Deskripsi Percobaan IPA



Sebuah lilin yang menyala mula-mula diletakkan dalam wadah yang berisi air . Lilin tersebut selanjutnya ditutup dengan sebuah gelas kosong ,Beberapa saat kemudian nyala lilin mati dan air di luar gelas masuk ke dalam gelas serta naik sampai pada ketinggian tertentu


Peristiwa ini secara sederhana dapat dijelaskan sebagai berikut:
1. Ketika gelas dalam posisi akan menutup nyala lilin  maka suhu udara di dalam
gelas naik secara cepat karena pemanasan oleh nyala lilin yang tepat berada di bawah mulut
gelas. Akibatnya, udara di dalam gelas memuai sehingga sebagian udara di dalam gelas
tersebut mengalir keluar. Ini terjadi karena udara panas dalam gelas cenderung menyamakan
tekanannya dengan udara dingin di luar gelas selama mulut gelas masih terbuka.

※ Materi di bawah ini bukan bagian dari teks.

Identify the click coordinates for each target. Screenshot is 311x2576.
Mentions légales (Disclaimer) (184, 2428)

2. Ketika gelas ditutupkan pada nyala lilin  maka nyala lilin akan
menyebabkan gas oksigen (O2) dari udara di dalam gelas berikatan dengan Karbon (C) pada
lilin sehingga berubah menjadi karbon dioksida (CO2). Semakin sedikit O2 semakin redup
nyala lilin. Ketika seluruh O2 terikat dengan C (membentuk CO2) maka nyala lilin padam.
3. Ketika lilin padam maka udara dalam gelas akan mendingin kembali dan tekanan udara dalam
gelas turun sampai lebih kecil dari tekanan udara di luar gelas. Akibat dari perbedaan
tekanan udara di dalam dan di luar gelas ini maka muncul dorongan dari luar gelas meuju
bagian dalam gelas.
4. Dorongan seperti yang dihasilkan itulah yang menyebabkan air terdesak masuk ke dalam gelas.
5. Air di dalam gelas cenderung naik melebihi tinggi daripada air di luar gelas karena udara di
dalam gelas perlu menyusut sampai kerapatannya menyamai kerapatan udara di luar gelas.
Ingat bahwa ruang di dalam gelas yang ditinggalkan oleh udara yang mengalir ke luar selama
proses pemuaian (peristiwa sesaat sebelum gelas ditutupkan pada nyala lilin) sekarang perlu
ditempati kembali. Yang menempati itu adalah air.